> _Goal_: Please copy every one of the records below word for word, leaving the pictures out of your answer.

> _Data for this task_:
>>>>>

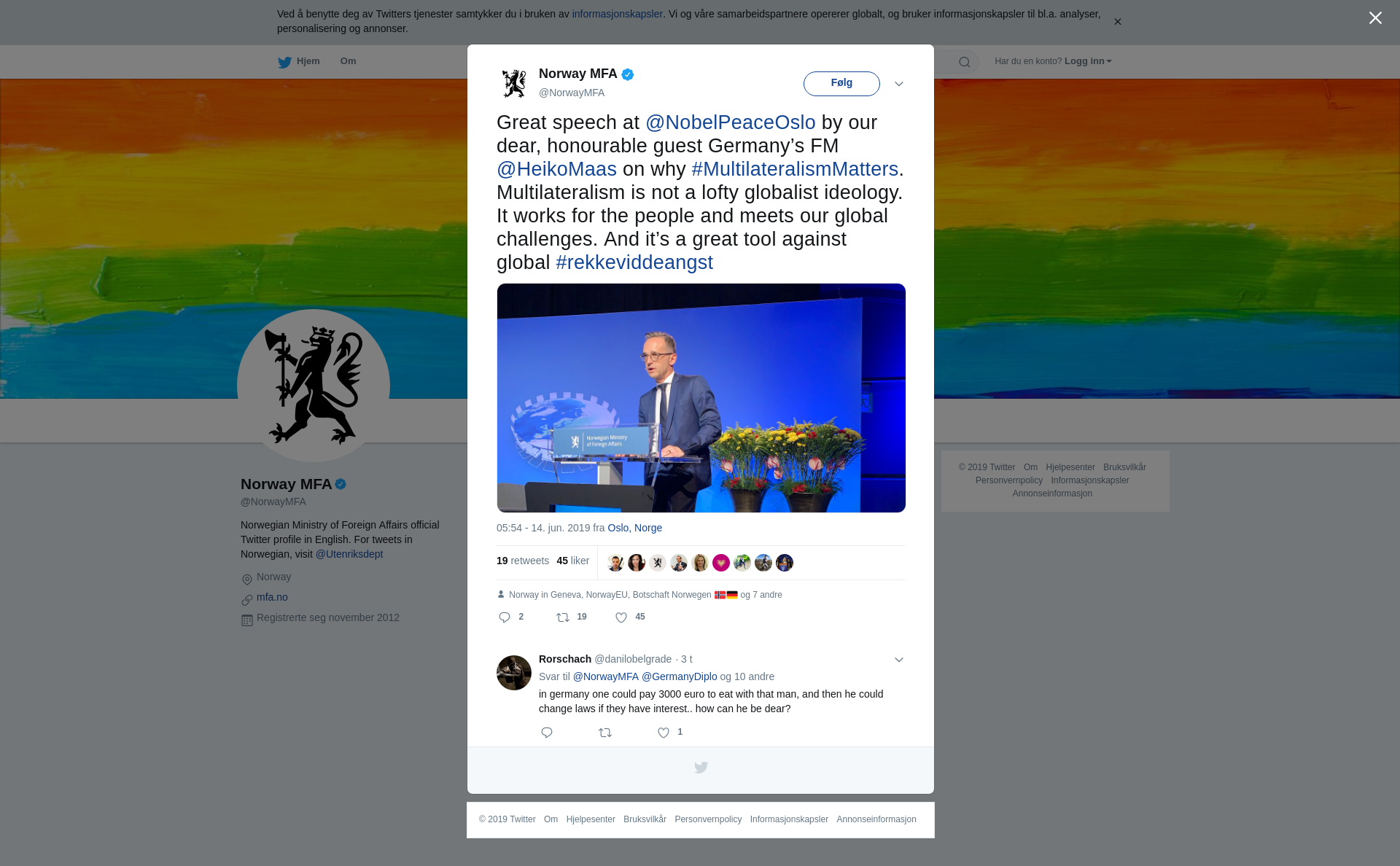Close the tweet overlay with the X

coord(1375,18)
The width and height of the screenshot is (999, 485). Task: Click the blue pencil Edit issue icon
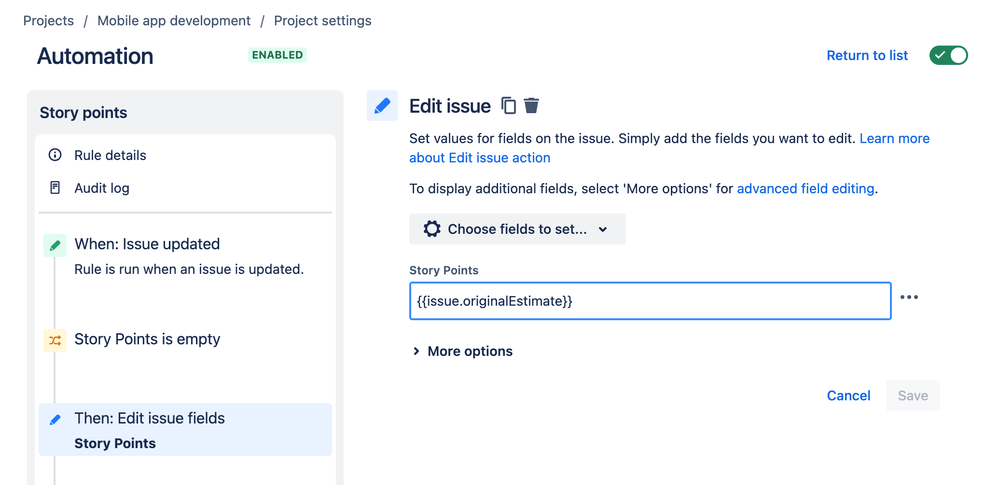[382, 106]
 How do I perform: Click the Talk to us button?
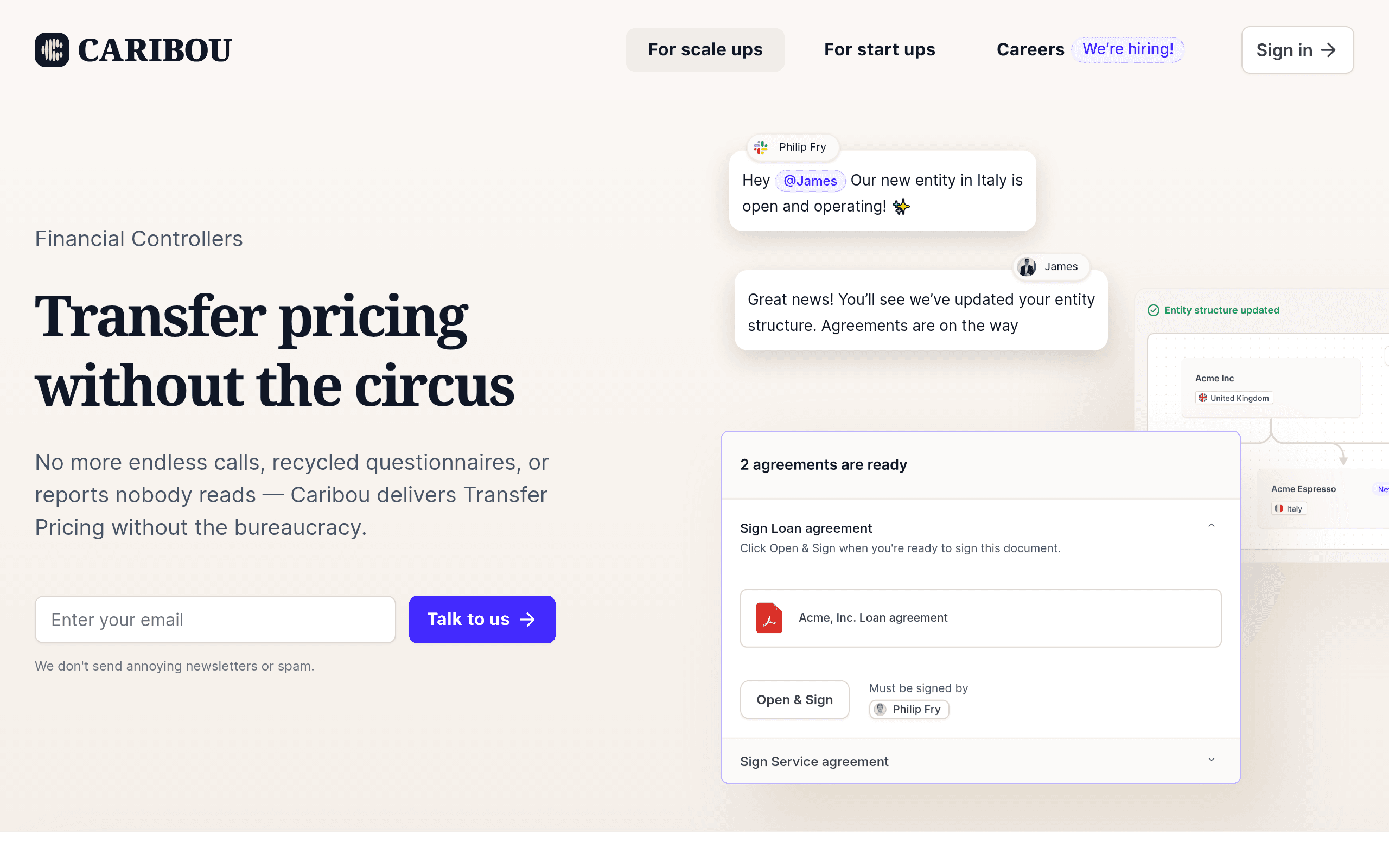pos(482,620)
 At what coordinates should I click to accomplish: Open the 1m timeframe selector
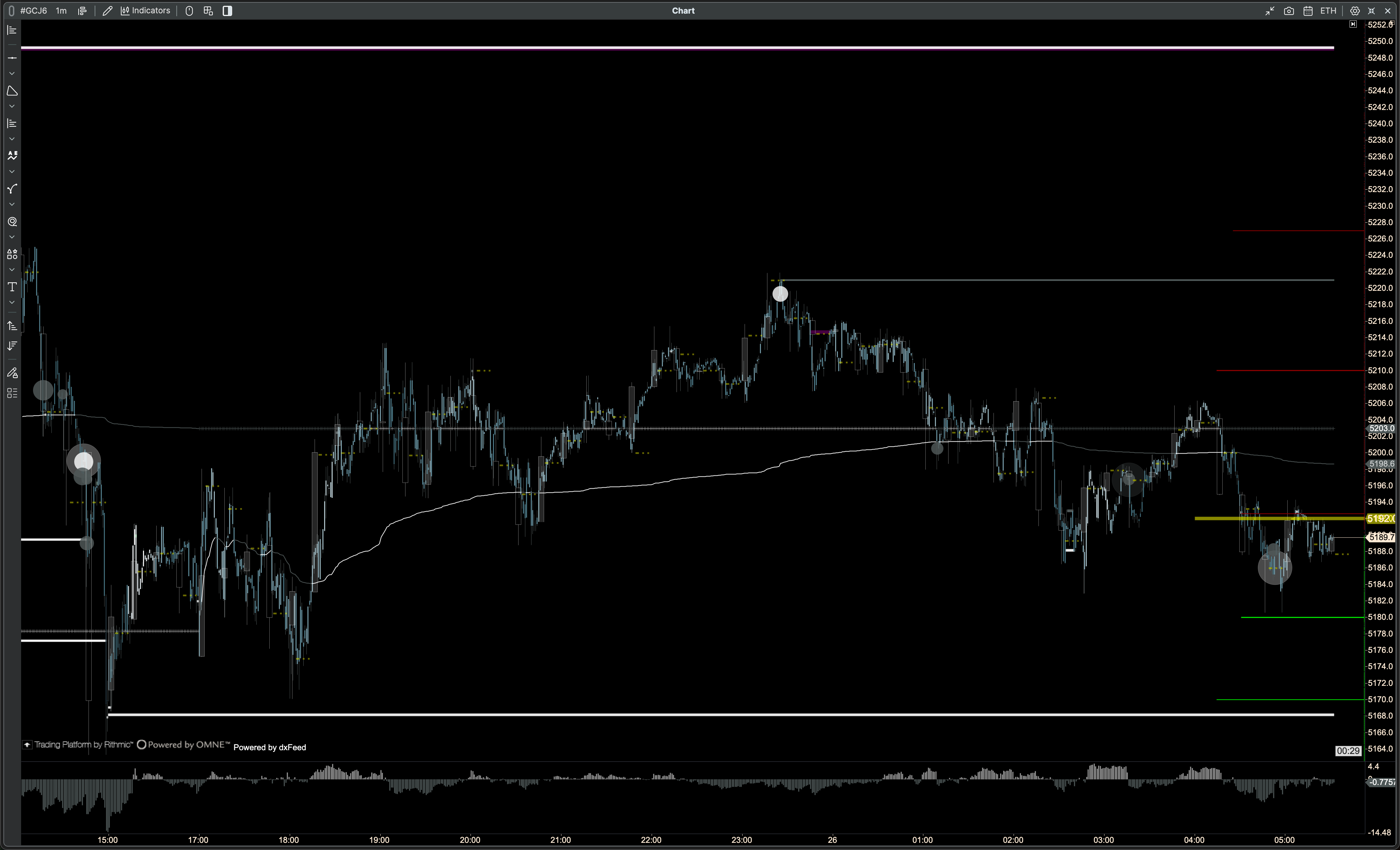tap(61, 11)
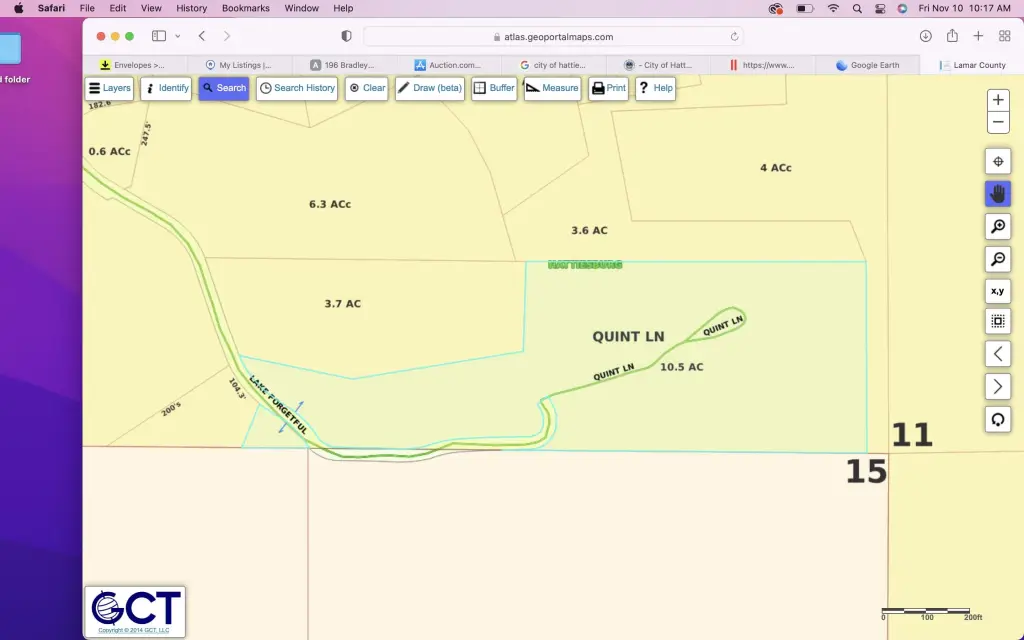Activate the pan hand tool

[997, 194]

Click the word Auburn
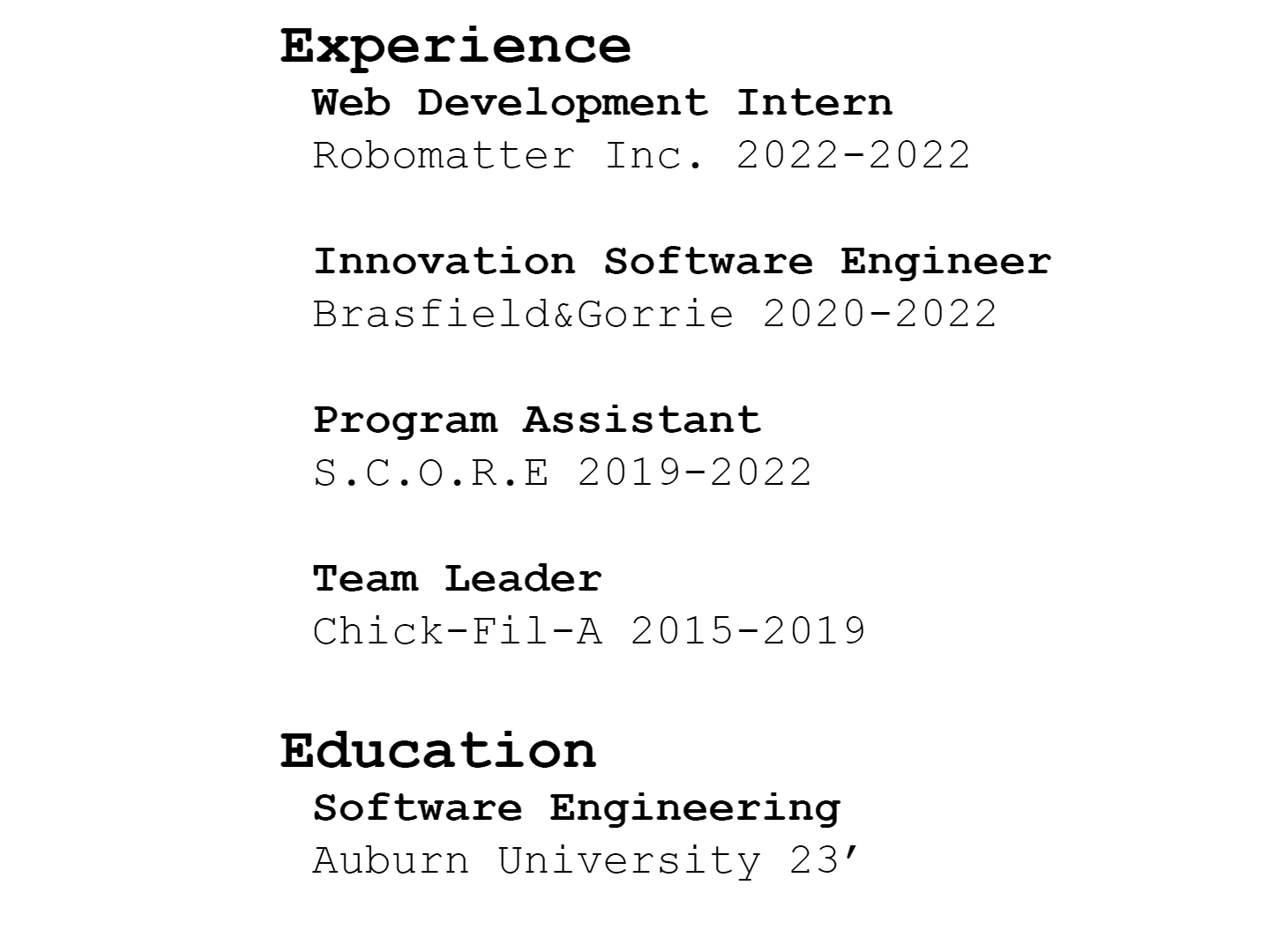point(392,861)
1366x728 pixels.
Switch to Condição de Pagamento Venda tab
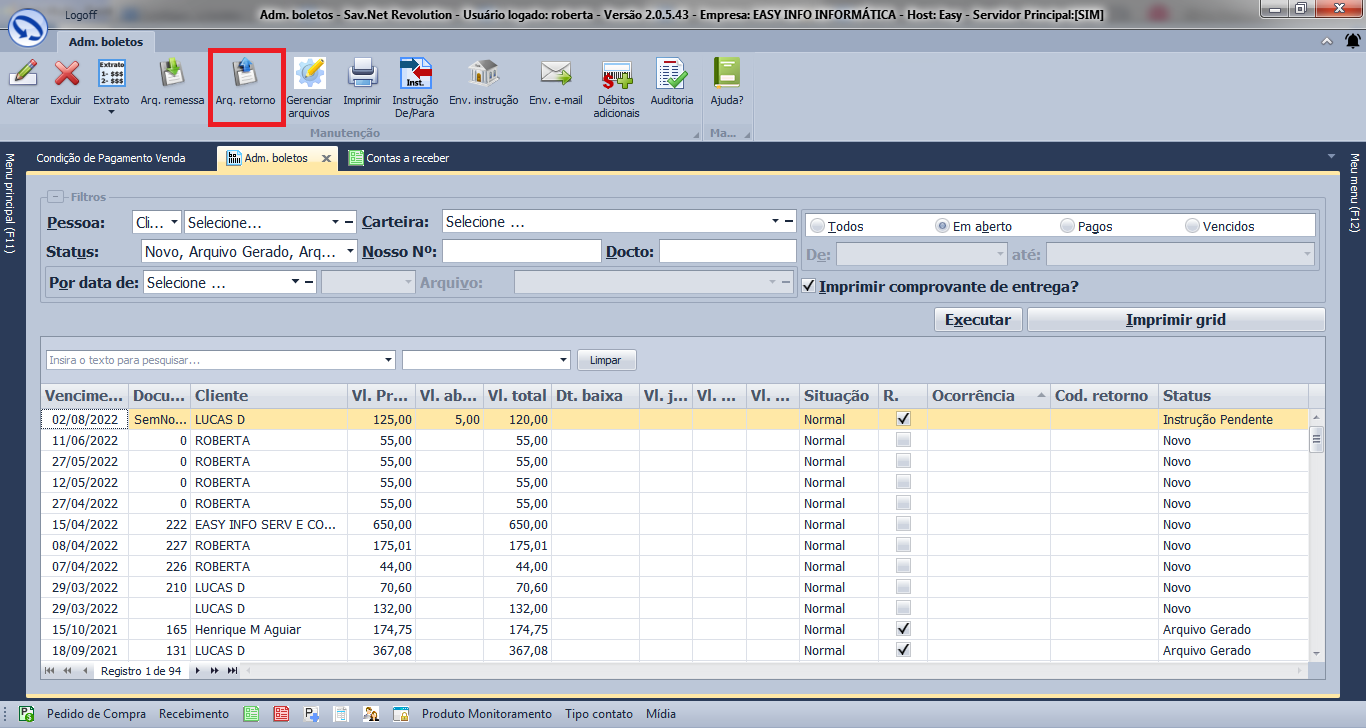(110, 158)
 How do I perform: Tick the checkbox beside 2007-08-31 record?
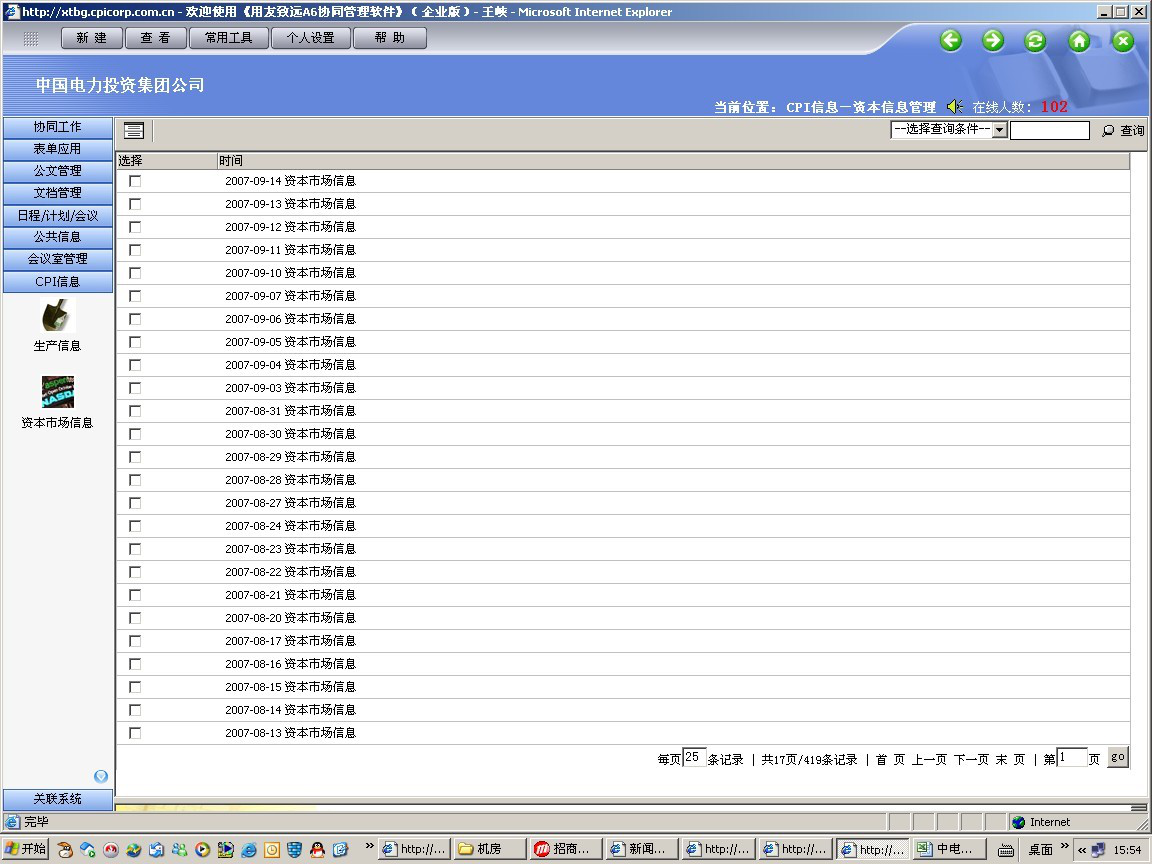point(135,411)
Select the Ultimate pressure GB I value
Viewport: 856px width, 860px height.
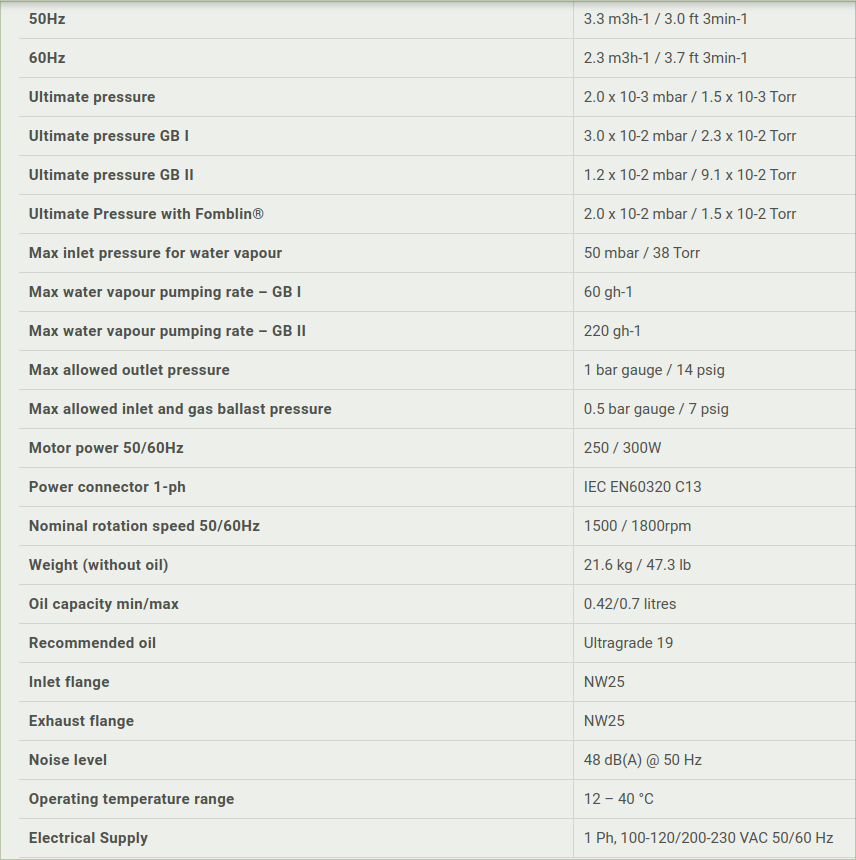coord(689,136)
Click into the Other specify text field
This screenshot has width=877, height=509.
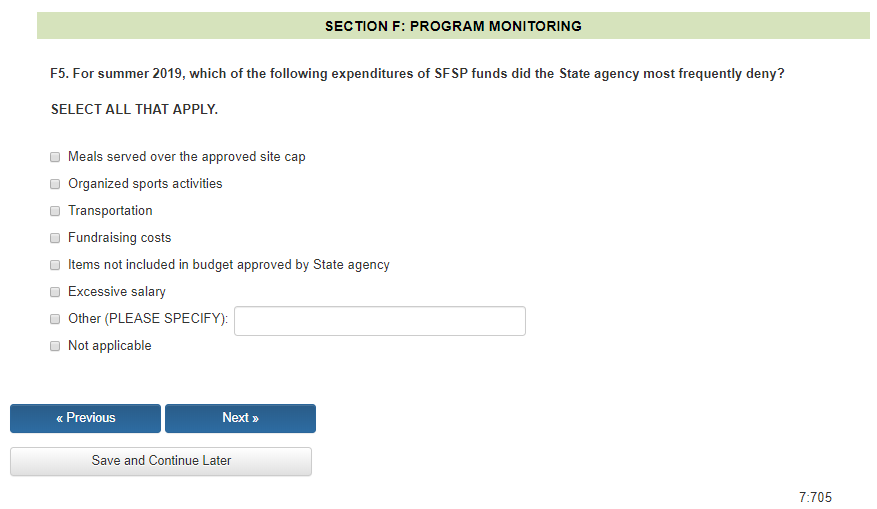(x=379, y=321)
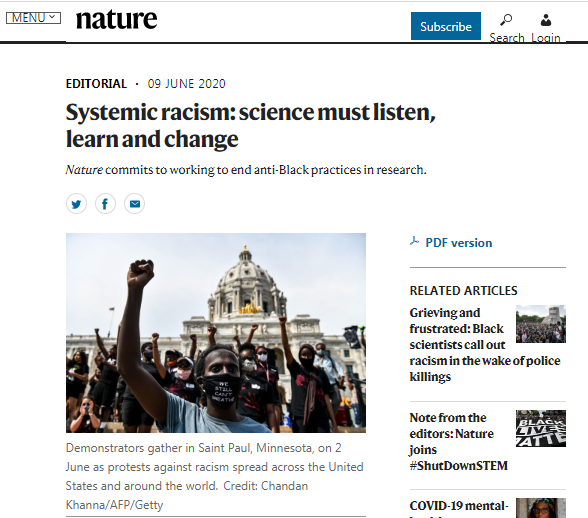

<<<<<

> _Task result_:
Close the tweet overlay with the X

coord(1375,18)
The width and height of the screenshot is (999, 485). Task: Click the blue pencil Edit issue icon
[382, 106]
 How do I perform: Click the Talk to us button?
pos(482,620)
 At what coordinates should I click to accomplish: Open the 1m timeframe selector
tap(61, 11)
Activate the pan hand tool

[997, 194]

Click the word Auburn
point(392,861)
1366x728 pixels.
Switch to Condição de Pagamento Venda tab
(110, 158)
 How do I perform: Tick the checkbox beside 2007-08-31 record?
point(135,411)
Select the Ultimate pressure GB I value
Viewport: 856px width, 860px height.
coord(689,136)
Click into the Other specify text field
This screenshot has width=877, height=509.
(x=379, y=321)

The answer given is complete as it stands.